* **Saved data entries**
************
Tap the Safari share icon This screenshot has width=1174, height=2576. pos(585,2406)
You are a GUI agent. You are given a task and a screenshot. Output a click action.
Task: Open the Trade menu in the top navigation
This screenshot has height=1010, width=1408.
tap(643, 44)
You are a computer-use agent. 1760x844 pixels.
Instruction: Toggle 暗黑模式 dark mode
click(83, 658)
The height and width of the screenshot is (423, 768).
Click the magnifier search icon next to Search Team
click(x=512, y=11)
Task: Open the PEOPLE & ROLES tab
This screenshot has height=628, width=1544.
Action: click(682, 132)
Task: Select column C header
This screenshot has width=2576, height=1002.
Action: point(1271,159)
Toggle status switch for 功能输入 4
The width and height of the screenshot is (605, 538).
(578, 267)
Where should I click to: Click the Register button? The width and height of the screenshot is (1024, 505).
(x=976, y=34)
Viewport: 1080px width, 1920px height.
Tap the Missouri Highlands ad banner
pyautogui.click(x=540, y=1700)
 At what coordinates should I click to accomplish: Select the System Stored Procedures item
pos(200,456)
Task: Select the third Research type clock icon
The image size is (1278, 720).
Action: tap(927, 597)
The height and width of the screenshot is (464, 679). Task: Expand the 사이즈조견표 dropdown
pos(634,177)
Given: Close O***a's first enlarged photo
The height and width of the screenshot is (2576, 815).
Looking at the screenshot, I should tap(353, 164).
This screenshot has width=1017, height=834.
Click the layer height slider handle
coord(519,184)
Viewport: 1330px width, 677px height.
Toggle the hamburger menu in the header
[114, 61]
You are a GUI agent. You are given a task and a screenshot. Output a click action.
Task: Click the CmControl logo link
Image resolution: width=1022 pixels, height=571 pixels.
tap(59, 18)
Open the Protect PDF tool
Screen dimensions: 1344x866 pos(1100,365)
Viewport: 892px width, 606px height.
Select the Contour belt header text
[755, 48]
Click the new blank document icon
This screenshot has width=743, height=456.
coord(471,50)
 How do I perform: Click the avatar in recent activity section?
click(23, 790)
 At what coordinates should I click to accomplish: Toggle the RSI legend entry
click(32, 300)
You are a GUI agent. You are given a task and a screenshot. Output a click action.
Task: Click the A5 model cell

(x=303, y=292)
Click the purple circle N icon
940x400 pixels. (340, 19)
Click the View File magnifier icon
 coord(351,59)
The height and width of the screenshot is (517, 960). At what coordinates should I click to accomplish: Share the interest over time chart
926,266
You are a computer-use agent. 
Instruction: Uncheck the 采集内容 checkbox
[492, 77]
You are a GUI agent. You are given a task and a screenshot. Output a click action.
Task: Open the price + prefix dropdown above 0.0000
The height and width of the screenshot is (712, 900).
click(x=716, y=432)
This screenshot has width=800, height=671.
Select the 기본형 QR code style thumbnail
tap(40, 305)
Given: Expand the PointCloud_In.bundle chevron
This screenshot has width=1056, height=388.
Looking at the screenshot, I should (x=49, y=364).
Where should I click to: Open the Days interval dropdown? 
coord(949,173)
************
* **Try it**
Copy all the records above exactly, missing none.

* **Finished exercise**
Tap the Safari share icon This screenshot has width=1174, height=2576. pos(585,2406)
You are a GUI agent. You are given a task and a screenshot. Output a click action.
Task: Open the Trade menu in the top navigation
This screenshot has height=1010, width=1408.
tap(643, 44)
You are a computer-use agent. 1760x844 pixels.
Instruction: Toggle 暗黑模式 dark mode
click(83, 658)
The height and width of the screenshot is (423, 768).
Click the magnifier search icon next to Search Team
click(x=512, y=11)
Task: Open the PEOPLE & ROLES tab
This screenshot has height=628, width=1544.
Action: click(682, 132)
Task: Select column C header
This screenshot has width=2576, height=1002.
Action: point(1271,159)
Toggle status switch for 功能输入 4
The width and height of the screenshot is (605, 538).
(578, 267)
Where should I click to: Click the Register button? The width and height of the screenshot is (1024, 505).
(x=976, y=34)
Viewport: 1080px width, 1920px height.
Tap the Missouri Highlands ad banner
pyautogui.click(x=540, y=1700)
 At what coordinates should I click to accomplish: Select the System Stored Procedures item
pos(200,456)
Task: Select the third Research type clock icon
The image size is (1278, 720).
Action: tap(927, 597)
The height and width of the screenshot is (464, 679). Task: Expand the 사이즈조견표 dropdown
pos(634,177)
Given: Close O***a's first enlarged photo
The height and width of the screenshot is (2576, 815).
Looking at the screenshot, I should tap(353, 164).
This screenshot has width=1017, height=834.
Click the layer height slider handle
coord(519,184)
Viewport: 1330px width, 677px height.
Toggle the hamburger menu in the header
[114, 61]
You are a GUI agent. You are given a task and a screenshot. Output a click action.
Task: Click the CmControl logo link
Image resolution: width=1022 pixels, height=571 pixels.
tap(59, 18)
Open the Protect PDF tool
Screen dimensions: 1344x866 pos(1100,365)
Viewport: 892px width, 606px height.
Select the Contour belt header text
[755, 48]
Click the new blank document icon
This screenshot has width=743, height=456.
coord(471,50)
 How do I perform: Click the avatar in recent activity section?
click(23, 790)
 At what coordinates should I click to accomplish: Toggle the RSI legend entry
click(32, 300)
You are a GUI agent. You are given a task and a screenshot. Output a click action.
Task: Click the A5 model cell

(x=303, y=292)
Click the purple circle N icon
940x400 pixels. (340, 19)
Click the View File magnifier icon
 coord(351,59)
The height and width of the screenshot is (517, 960). At what coordinates should I click to accomplish: Share the interest over time chart
926,266
You are a computer-use agent. 
Instruction: Uncheck the 采集内容 checkbox
[492, 77]
You are a GUI agent. You are given a task and a screenshot. Output a click action.
Task: Open the price + prefix dropdown above 0.0000
The height and width of the screenshot is (712, 900).
click(x=716, y=432)
This screenshot has width=800, height=671.
Select the 기본형 QR code style thumbnail
tap(40, 305)
Given: Expand the PointCloud_In.bundle chevron
This screenshot has width=1056, height=388.
Looking at the screenshot, I should (x=49, y=364).
Where should I click to: Open the Days interval dropdown? 
coord(949,173)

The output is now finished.